A guide written for ASUS will not help you navigate a TP-Link admin panel. The default username might be "admin" on both, but the default password could be "admin", "password", blank, or printed on the router's label. Getting the right guide for your specific brand saves time and prevents lockouts. The full default router passwords reference covers the universal credential patterns; this directory covers the brand-side specifics.

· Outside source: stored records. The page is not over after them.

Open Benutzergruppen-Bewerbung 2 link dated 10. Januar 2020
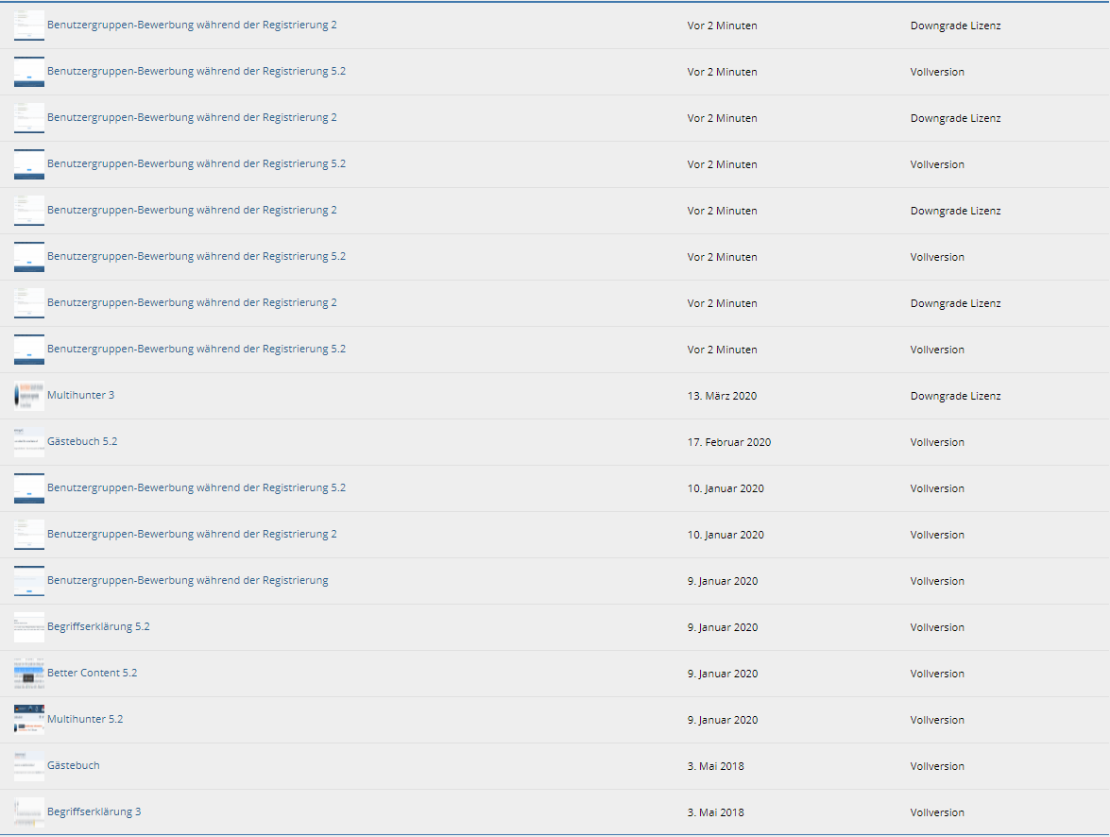Screen dimensions: 1110x837 (x=192, y=534)
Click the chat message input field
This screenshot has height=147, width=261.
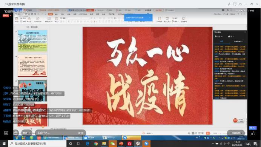pyautogui.click(x=56, y=133)
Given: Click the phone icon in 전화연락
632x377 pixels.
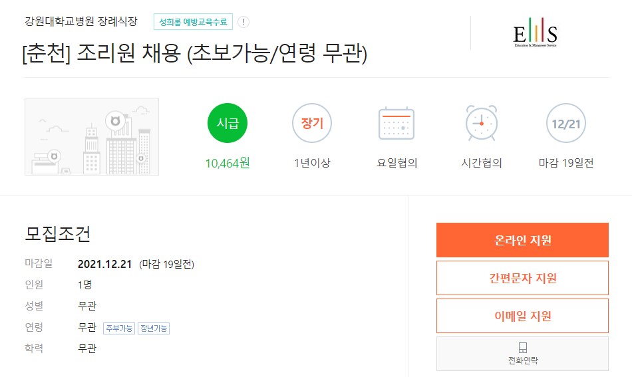Looking at the screenshot, I should click(x=523, y=348).
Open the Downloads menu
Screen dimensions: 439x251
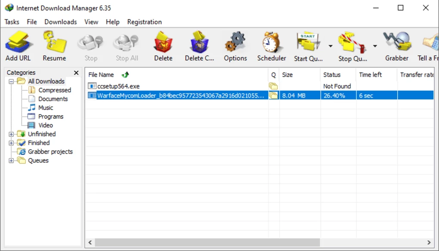coord(60,22)
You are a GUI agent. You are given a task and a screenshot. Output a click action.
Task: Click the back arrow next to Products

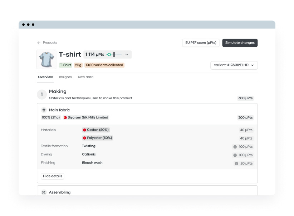(x=39, y=43)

The five brands that cover most home networks each have distinct characteristics. TP-Link leads global shipments and offers both the tplinkwifi.net login portal and 192.168.0.1 access; the Archer line uses the .0.1 retail default while VR-series modem-routers use 192.168.1.1. ASUS is the enthusiast favourite, with AiMesh support and the router.asus.com portal; modern RT-AX and ZenWiFi mesh use 192.168.50.1 specifically. Netgear makes the Nighthawk and Orbi product lines, accessible via routerlogin.net at 192.168.1.1; the unusual default password "password" trips up most first-time users. Linksys carries the WRT open-source heritage, defaults to 192.168.1.1, and is the only major brand that ships a 10-digit recovery key on every device label for password recovery. D-Link ships many models with a blank default password (leave the field empty and click Log In), which means you should set a real password immediately after first login.

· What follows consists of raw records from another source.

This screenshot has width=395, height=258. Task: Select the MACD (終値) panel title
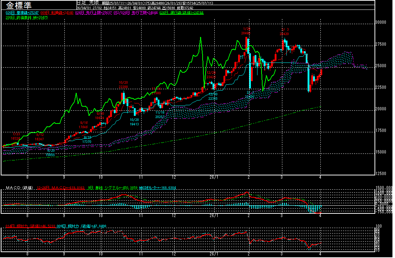(x=19, y=188)
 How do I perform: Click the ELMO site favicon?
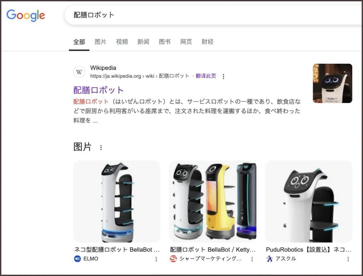(77, 259)
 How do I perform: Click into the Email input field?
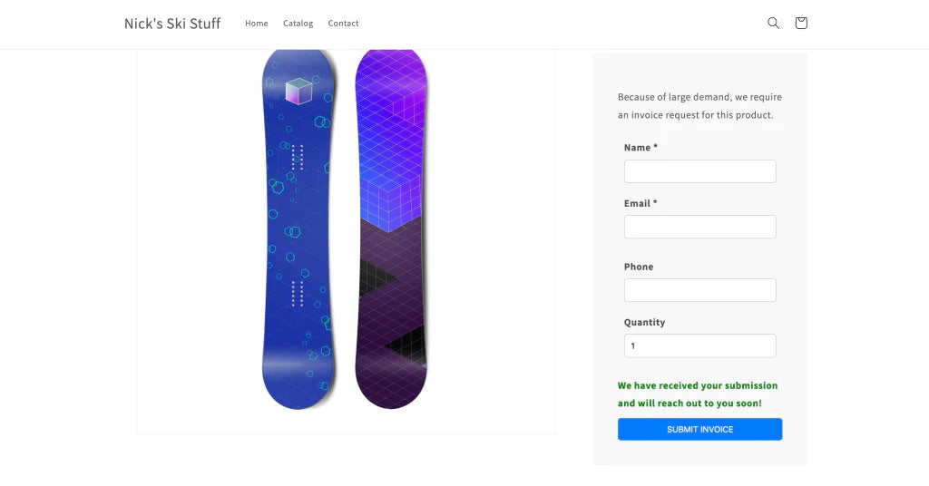pos(699,227)
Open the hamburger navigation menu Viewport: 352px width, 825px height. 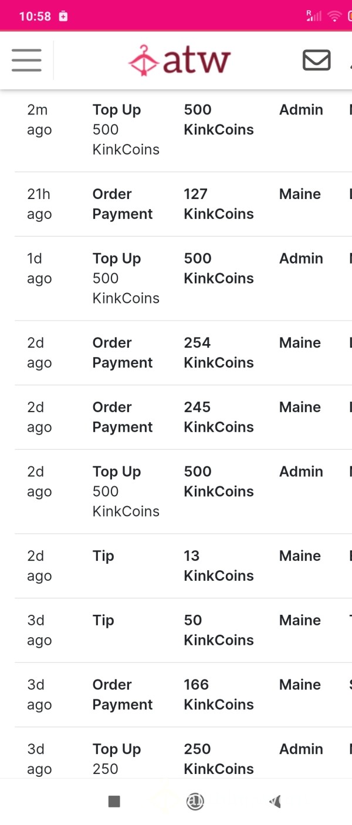[x=26, y=60]
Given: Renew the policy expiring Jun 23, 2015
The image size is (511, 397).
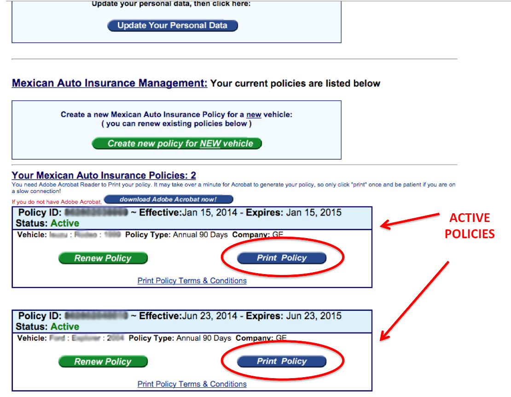Looking at the screenshot, I should pyautogui.click(x=103, y=362).
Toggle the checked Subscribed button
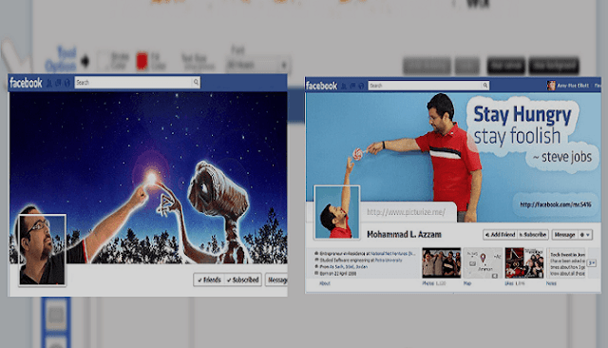 [x=243, y=280]
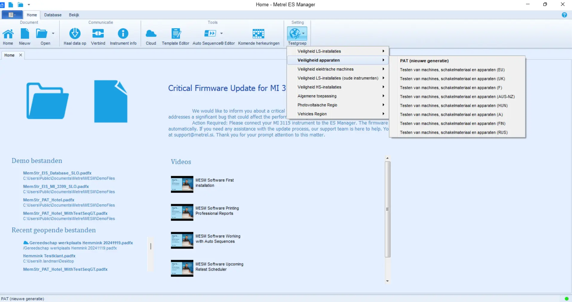
Task: Expand the Auto Sequence Editor dropdown arrow
Action: point(221,33)
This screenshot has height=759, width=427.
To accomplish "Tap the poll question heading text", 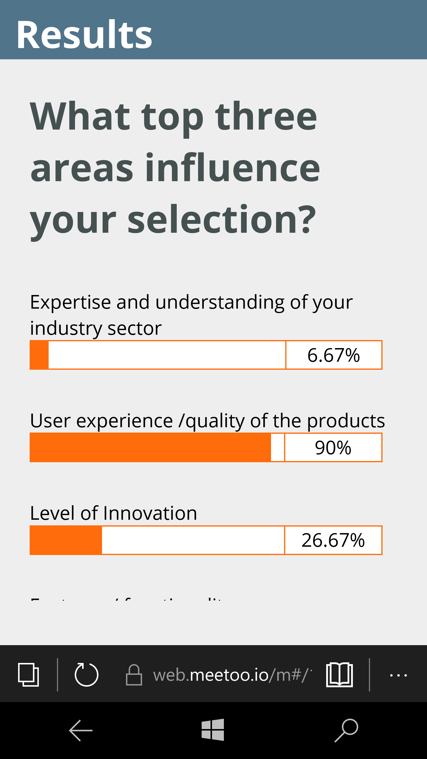I will (x=175, y=168).
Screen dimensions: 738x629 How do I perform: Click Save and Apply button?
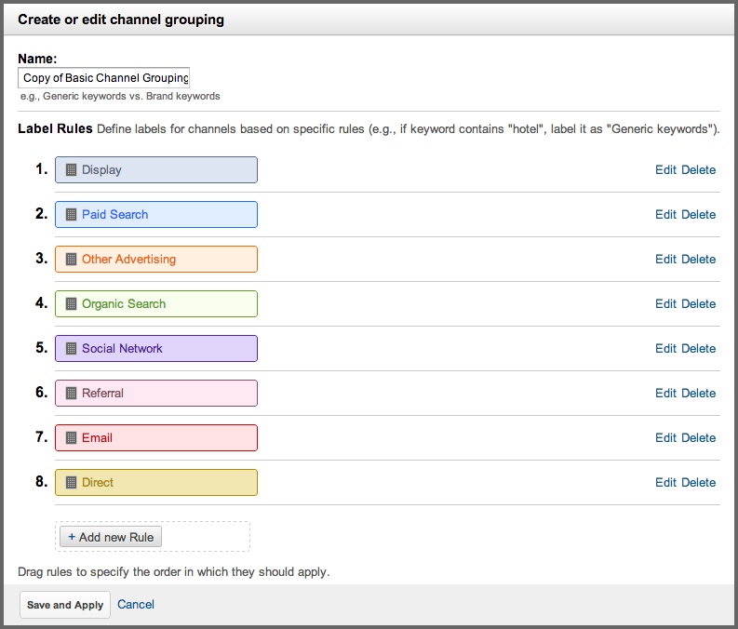[x=65, y=605]
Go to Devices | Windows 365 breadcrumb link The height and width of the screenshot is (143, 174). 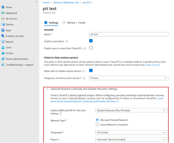pos(66,2)
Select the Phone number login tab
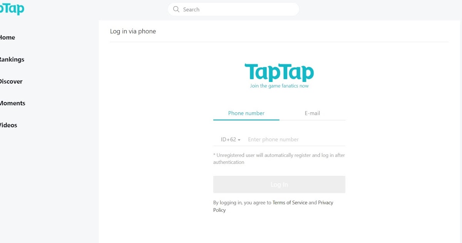 (246, 113)
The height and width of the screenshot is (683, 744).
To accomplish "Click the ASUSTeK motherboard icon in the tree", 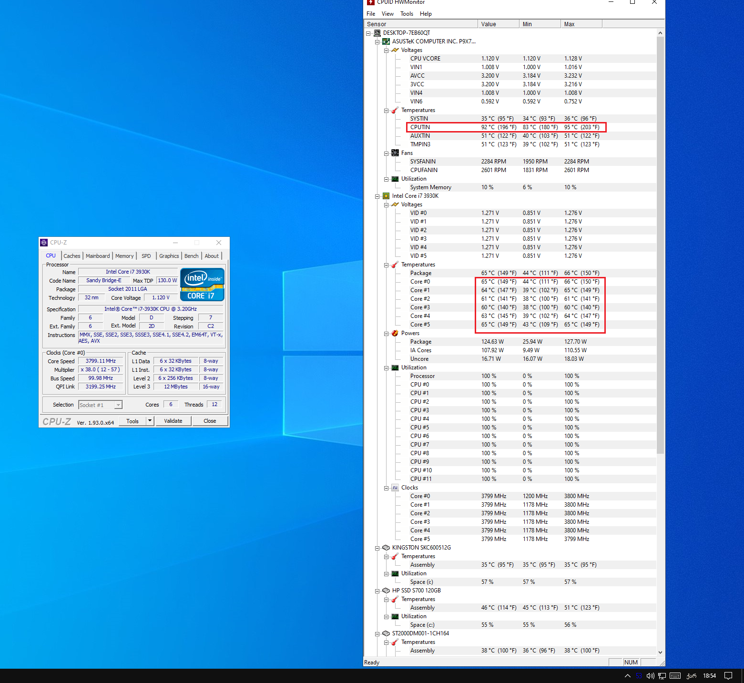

ISP-supplied routers behave differently from retail equivalents even when the underlying hardware is identical. TM Unifi commonly provides TP-Link Archer and Huawei routers with custom firmware and pre-configured VLAN settings (VLAN 500 for internet, 600 for IPTV). Maxis Fibre supplies TP-Link and D-Link units. In the US, Comcast Xfinity uses 10.0.0.1 across the XB6/XB7/XB8 generations, outside the 192.168.x.x conventions entirely. If your router came from your ISP, check the ISP-specific guides first. The default credentials and admin interface may differ from the retail version of the same model.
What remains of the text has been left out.